If your retirement plans include any of the above penalty-free withdrawal options, it’s another point in favor of leaving work early.
- Your Healthcare Is Covered
Healthcare can be incredibly costly, and early retirees should have a plan in place to cover health costs during the years after retiring and before becoming eligible for Medicare at age 65. If you have coverage through your spouse’s plan—or if you can continue to get coverage through your former employer—this is another sign that early retirement could be a possibility for you. Take a look at the cost of an ambulance ride, blood test, or monthly, non-generic prescription to get an idea of how quickly your health costs can skyrocket.
Keep in mind that COBRA may extend your healthcare coverage for a period of time after leaving your job, though, without your former employer’s contributions to your insurance coverage, your costs with COBRA may be higher than other options.
Another option for early retirees is to purchase private health insurance. If you have a Health Savings Account (HSA), you can use tax-free distributions to pay for your out-of-pocket qualified medical expenses no matter what age you are (though if you leave your job, you won’t be able to continue making contributions to the HSA).
Looking forward, it’s impossible to say how health insurance and its costs will change and how affordable private healthcare could become, given President Trump’s goal of repealing the Affordable Care Act. This has not happened as of 2019, but the future is unclear.
- You Can Live on Your Budget
Retirees living on fixed incomes, including pensions and/or retirement plan withdrawals, usually have lower monthly incomes than they did when they were working. If you have already practiced sticking to your retirement income budget for at least several months, you may be one step closer to early retirement. If you haven’t tried this yet, you may be in for a shock. Test out your reduced retirement budget to get an immediate sense of how difficult living on a fixed income can be.
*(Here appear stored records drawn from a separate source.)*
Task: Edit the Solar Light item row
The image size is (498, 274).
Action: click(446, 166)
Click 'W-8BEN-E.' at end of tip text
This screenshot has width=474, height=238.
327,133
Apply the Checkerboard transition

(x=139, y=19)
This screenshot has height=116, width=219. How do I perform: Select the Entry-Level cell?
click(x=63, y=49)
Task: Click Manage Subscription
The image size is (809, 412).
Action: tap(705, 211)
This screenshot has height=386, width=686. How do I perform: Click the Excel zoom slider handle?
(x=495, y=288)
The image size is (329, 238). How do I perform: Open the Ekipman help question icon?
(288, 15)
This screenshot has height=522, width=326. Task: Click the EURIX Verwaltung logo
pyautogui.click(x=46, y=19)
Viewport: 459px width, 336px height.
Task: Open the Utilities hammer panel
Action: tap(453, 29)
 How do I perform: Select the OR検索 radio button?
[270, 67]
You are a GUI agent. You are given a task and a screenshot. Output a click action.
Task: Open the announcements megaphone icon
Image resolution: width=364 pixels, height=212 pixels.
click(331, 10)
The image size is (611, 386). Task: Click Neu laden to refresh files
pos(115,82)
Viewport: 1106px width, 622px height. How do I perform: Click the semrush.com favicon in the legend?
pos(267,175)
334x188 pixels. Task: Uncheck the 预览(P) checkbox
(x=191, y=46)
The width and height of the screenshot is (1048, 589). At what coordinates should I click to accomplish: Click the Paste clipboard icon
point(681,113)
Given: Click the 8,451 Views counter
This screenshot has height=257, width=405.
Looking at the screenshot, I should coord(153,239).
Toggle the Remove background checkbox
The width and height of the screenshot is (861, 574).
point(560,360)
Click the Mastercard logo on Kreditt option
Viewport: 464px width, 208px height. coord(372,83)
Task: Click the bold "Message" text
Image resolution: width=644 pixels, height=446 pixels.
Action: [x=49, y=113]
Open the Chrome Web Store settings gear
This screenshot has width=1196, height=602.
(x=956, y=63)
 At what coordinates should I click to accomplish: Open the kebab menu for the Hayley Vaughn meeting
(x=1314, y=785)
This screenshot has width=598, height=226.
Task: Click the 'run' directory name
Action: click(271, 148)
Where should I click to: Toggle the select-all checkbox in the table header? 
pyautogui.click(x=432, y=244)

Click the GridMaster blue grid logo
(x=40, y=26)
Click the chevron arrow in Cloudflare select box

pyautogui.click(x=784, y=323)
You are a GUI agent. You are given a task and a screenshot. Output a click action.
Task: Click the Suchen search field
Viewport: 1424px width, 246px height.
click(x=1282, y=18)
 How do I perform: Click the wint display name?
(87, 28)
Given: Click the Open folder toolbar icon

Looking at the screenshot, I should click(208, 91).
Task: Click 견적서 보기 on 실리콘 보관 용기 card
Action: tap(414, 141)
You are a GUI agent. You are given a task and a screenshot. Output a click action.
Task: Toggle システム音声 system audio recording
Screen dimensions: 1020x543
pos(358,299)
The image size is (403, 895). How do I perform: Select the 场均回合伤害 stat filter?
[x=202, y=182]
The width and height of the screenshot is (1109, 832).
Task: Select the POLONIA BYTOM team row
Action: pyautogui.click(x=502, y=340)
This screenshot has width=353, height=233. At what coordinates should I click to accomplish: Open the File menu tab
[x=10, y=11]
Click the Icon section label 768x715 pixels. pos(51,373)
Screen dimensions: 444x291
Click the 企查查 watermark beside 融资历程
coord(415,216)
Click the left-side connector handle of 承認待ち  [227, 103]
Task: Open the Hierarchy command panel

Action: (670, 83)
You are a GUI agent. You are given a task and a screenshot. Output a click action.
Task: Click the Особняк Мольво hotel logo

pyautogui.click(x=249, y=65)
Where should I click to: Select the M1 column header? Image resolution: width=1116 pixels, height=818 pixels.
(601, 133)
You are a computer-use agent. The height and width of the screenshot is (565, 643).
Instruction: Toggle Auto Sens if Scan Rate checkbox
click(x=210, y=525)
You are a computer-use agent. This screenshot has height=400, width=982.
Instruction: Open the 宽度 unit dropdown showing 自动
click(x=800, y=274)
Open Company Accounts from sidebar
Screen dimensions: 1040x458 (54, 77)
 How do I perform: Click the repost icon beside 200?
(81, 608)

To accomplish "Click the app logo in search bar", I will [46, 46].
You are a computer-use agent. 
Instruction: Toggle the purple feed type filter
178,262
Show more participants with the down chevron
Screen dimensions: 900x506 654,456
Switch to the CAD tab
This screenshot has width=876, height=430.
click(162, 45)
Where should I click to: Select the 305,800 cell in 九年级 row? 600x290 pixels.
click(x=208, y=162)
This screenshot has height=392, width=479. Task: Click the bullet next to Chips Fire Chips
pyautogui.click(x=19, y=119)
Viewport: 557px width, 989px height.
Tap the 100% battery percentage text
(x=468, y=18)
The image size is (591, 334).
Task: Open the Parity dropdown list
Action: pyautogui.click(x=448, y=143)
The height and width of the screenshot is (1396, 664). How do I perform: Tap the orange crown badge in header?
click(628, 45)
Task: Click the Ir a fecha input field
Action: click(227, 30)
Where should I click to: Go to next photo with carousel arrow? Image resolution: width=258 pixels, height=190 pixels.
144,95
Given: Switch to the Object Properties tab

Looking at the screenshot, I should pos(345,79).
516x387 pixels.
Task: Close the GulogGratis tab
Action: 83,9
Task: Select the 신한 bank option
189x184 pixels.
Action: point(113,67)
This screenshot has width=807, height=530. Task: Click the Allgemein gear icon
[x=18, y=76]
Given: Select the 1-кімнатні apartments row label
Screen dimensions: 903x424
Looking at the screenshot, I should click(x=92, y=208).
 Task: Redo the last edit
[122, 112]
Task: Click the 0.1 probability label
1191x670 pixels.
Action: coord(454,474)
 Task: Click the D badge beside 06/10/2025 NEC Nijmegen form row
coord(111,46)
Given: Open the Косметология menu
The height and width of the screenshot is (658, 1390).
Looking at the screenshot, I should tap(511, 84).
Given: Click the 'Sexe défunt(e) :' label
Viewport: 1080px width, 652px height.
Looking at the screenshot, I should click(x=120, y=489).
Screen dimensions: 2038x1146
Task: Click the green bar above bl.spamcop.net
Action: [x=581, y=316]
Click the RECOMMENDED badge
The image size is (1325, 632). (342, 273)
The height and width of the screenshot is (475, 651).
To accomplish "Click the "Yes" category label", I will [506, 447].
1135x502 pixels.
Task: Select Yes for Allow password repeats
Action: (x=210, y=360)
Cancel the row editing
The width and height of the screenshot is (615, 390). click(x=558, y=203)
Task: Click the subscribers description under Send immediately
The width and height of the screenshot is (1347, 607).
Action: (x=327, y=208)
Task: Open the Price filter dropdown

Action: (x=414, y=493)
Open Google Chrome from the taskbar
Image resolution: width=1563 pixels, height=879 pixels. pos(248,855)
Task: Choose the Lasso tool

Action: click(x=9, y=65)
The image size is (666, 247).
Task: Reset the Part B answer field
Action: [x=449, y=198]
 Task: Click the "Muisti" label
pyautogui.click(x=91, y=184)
“Humans do not like change, and it is hard to break old habits once we have become accustomed to them. By ‘road-testing’ your retirement budget, you are essentially teaching yourself to develop daily habits around what you can afford in retirement,” says Mark Hebner, founder and president of Index Fund Advisors Inc., in Irvine, Calif., and author of Index Funds: The 12-Step Recovery Program for Active Investors.
- You Have a New Plan
Leaving work early to spend long days with nothing to do will lead to an unhappy early retirement, and can also lead to increased spending (shopping and dining out are sometimes used to fill the time). Having a defined travel, hobby, or part-time employment plan—or even the outline of a daily routine—can help you ease into early retirement. Perhaps you’ll replace sales meetings with a weekly golf outing or volunteering, and add daily walks or trips to the gym. Plan a long-overdue trip or take classes to learn a new activity.
If you can easily think of realistic, non-work-related ways to enjoyably pass your days, early retirement could be for you. In the same way that you test-drive your retirement budget, try taking a week or more off work to spend your days as you would in retirement. If you become bored with long walks, daytime TV, and hobbies within a week, you’ll certainly get antsy in retirement.